7.3 Commercial Development Considerations

• IDH-mutant disease: Vorasidenib regulatory success in low-grade glioma establishes a commercial and clinical precedent; combination strategies and grade 4 extension are logical next development steps
• EGFR-amplified GBM: Remains commercially attractive but clinically unvalidated; future success requires brain-penetrant agents, subclonal monitoring, combination therapy, and BBB delivery solutions 17
• Cellular therapies: China represents a significant innovation hub for EGFRvIII and EGFR CAR-T programs with brain labels; partnering opportunities exist for clinical-stage development 18
• Anti-angiogenic: Established market with biosimilar competition (bevacizumab); differentiation requires improved OS data or combination strategies
• Manufacturing complexity: Personalized approaches (DCVax-L, autologous CAR-T) face logistical barriers including 52-day+ turnaround time from profiling to treatment, manufacturing cost, and reimbursement complexity 2223
• Companion diagnostic alignment: Companies developing targeted GBM therapies should engage with FDA CDx framework early; current reliance on LDTs represents a regulatory gap that could impede approval 4

Conclusions

The molecular understanding of glioblastoma has undergone a fundamental transformation. The IDH-mutant/IDH-wildtype dichotomy is the most clinically consequential molecular division, with IDH-mutant tumors now having their first validated targeted therapy (vorasidenib) showing phase 3 benefit in low-grade disease 19. MGMT promoter methylation remains the most clinically actionable biomarker across all GBM settings, predicting alkylator benefit in both operable and inoperable patients and stratifying prognosis across treatment modalities 56.

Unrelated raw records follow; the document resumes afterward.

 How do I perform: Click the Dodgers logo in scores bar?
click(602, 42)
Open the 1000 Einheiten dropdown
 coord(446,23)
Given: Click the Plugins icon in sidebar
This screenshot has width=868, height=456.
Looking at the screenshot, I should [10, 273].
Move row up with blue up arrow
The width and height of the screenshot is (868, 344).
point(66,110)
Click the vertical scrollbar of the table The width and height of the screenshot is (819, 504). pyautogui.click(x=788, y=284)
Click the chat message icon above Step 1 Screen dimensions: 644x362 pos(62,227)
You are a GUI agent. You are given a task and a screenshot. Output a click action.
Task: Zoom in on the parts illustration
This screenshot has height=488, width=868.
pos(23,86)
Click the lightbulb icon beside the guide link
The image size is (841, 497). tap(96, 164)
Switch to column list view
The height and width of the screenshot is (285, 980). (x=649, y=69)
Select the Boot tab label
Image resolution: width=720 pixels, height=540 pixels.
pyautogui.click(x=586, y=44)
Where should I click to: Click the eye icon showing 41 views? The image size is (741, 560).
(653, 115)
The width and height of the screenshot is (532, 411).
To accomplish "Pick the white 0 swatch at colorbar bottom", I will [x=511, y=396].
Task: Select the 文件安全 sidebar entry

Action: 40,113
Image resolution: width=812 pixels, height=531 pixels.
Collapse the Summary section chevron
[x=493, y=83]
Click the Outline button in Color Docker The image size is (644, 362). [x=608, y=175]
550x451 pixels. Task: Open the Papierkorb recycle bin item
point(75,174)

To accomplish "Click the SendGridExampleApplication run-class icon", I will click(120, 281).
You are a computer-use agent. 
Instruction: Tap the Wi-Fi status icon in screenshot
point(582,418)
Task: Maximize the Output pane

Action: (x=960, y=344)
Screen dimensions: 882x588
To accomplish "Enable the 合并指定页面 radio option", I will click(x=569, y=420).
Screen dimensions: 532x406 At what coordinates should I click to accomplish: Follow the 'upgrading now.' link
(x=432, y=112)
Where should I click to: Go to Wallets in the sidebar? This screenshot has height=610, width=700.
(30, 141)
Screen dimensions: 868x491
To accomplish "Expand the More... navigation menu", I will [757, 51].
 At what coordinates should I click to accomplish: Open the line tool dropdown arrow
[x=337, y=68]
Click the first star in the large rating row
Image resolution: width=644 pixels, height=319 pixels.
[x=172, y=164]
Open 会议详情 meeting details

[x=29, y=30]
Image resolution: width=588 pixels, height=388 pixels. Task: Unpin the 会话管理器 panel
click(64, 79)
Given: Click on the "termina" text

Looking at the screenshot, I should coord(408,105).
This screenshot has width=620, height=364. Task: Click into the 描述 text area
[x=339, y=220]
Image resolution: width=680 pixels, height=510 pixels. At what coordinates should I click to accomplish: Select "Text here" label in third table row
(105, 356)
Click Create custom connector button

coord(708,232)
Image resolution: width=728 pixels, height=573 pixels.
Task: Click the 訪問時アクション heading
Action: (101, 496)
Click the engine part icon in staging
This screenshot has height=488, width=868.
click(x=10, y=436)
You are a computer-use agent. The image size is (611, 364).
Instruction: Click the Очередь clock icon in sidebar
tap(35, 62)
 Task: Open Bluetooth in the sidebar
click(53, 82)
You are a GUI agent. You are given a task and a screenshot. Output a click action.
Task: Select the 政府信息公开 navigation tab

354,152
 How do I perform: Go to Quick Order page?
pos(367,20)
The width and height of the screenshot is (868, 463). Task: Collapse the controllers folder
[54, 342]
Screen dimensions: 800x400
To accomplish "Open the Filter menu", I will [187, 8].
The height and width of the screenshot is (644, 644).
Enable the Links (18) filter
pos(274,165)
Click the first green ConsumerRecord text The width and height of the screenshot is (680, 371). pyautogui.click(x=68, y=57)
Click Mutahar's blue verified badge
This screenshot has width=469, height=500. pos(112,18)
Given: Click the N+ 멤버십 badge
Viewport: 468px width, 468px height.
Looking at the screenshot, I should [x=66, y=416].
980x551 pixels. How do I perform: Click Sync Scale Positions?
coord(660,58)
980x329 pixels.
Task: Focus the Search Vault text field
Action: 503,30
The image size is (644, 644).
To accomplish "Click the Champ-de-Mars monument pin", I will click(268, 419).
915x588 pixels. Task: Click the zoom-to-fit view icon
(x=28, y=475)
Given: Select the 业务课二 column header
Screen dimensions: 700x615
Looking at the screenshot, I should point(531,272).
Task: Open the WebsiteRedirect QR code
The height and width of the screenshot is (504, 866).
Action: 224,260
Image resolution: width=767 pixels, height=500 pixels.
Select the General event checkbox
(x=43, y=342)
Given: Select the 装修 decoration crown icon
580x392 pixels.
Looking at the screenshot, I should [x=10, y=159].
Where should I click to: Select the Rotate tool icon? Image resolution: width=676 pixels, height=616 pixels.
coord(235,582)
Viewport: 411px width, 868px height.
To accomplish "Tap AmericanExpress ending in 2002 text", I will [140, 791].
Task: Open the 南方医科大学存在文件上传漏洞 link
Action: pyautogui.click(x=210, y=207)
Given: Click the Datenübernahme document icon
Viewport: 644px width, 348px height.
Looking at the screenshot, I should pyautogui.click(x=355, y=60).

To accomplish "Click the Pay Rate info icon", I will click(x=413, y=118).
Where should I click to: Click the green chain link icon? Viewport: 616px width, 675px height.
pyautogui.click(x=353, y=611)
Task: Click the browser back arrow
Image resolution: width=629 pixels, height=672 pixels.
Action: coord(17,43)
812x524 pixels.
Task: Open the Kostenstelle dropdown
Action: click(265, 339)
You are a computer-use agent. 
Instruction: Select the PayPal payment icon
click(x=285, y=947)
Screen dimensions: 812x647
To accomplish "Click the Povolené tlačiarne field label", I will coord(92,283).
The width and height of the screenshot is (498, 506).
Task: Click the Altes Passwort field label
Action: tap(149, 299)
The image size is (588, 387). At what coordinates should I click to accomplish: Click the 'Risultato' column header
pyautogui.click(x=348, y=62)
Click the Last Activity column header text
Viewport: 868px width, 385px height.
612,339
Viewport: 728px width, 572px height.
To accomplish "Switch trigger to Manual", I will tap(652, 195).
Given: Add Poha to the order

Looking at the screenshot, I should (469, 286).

Despite decades of investigation, IDH-wildtype GBM remains the most challenging setting. EGFR amplification is biologically central but therapeutically poorly validated: depatuxizumab mafodotin showed no benefit in newly diagnosed GBM and only modest benefit at recurrence 21; CAR-T cells targeting EGFR and IL-13Rα2 demonstrated feasibility but limited durability (median PFS 1.9 months) 20; small-molecule EGFR inhibitors have consistently underperformed 17. The barriers are biological—intratumoral heterogeneity, subclonal antigen expression, bypass signaling, epigenomic plasticity—compounded by the blood-brain barrier and immunosuppressive microenvironment 910.

Potential near-term translation pathways include studying IDH inhibitors in IDH-mutant astrocytoma, CNS WHO grade 4; refining EGFR-amplified GBM trials with composite biomarker enrichment and rational combinations; improving CAR-T persistence; evaluating focused ultrasound BBB opening in controlled studies; and using platform trials such as GBM AGILE to test biomarker-stratified approaches more efficiently 19202425. The field has fundamentally shifted from asking "what is the target?" to asking "in which molecular state, in which disease setting, with what combination, and with what delivery strategy?" — a shift that reflects hard-won lessons from over two decades of largely unsuccessful single-agent trials in this devastating disease 17.